16 U.S.C. § 1535(f).
23
2. Applicable Provisions of the Administrative Procedure Act
The Administrative Procedure Act (“APA”) permits parties to challenge the
actions of federal agencies, provided that the suit is not one for money damages.
Section 702 of the APA provides that:
A person suffering legal wrong because of agency action, or adversely
affected or aggrieved by agency action within the meaning of a relevant
statute, is entitled to judicial review thereof. An action in a court of the
United States seeking relief other than money damages and stating a
claim that an agency or an officer or employee thereof acted or failed to
act in an official capacity or under color of legal authority shall not be
dismissed nor relief therein be denied on the ground that it is against the
United States or that the United States is an indispensable party.
5 U.S.C. § 702. In addition to obtaining judicial review of agency action under § 702,
parties may challenge agency action directly under § 706, which permits courts to
“hold unlawful and set aside agency action, findings, and conclusions found to be . . .
arbitrary, capricious, an abuse of discretion, or otherwise not in accordance with
law.” 5 U.S.C. § 706(2)(A); see also Wyo. Farm Bureau Fed’n, 199 F.3d at 1231
(noting that under § 706 of the APA, we must essentially determine whether an
agency: “(1) acted within the scope of their authority, (2) complied with prescribed
procedures, and (3) took action that was neither arbitrary and capricious, nor an
abuse of discretion”).
III. DISCUSSION
A. Irreparable Injury
“[A] showing of probable irreparable harm is the single most important
prerequisite for the issuance of a preliminary injunction, [and therefore] the moving
24
party must first demonstrate that such injury is likely before the other requirements
for the issuance of an injunction will be considered.” Dominion Video Satellite, Inc.
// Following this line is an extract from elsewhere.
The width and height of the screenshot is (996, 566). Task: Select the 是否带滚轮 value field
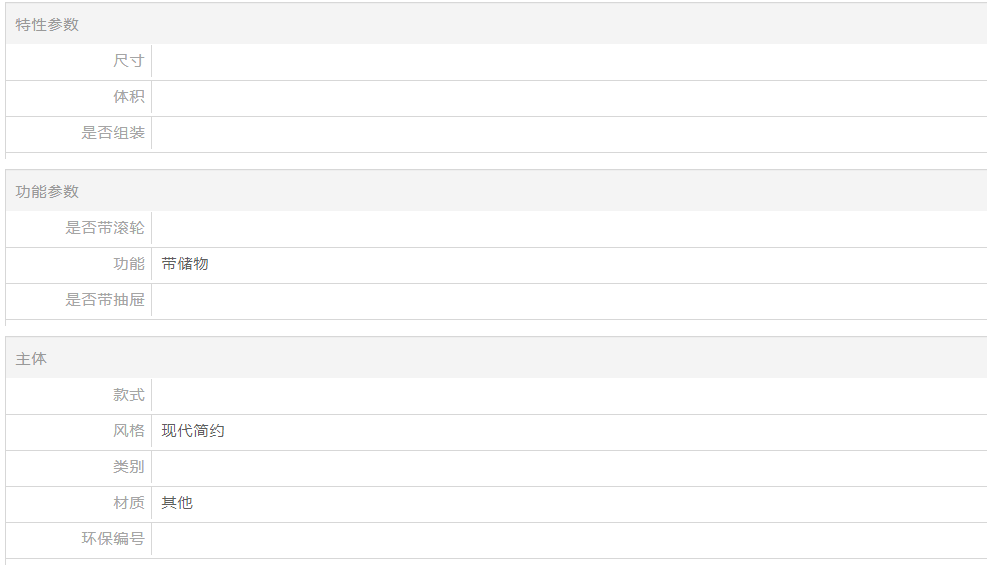[x=569, y=228]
v. Echostar Satellite Corp., 356 F.3d 1256, 1260 (10th Cir. 2004) (internal quotation
marks omitted); see also Port City Props. v. Union Pac. R. Co., 518 F.3d 1186, 1190
(10th Cir. 2008). We therefore begin our review by examining the district court’s
determination that the Department satisfied the irreparable injury requirement for
injunctive relief. Because we ultimately find the Department failed to meet its burden
of showing a significant risk of irreparable injury, we need not address the remaining
preliminary injunction factors.
To obtain a preliminary injunction, a movant “must establish . . . that he is
likely to suffer irreparable harm in the absence of preliminary relief.” Winter v. Nat.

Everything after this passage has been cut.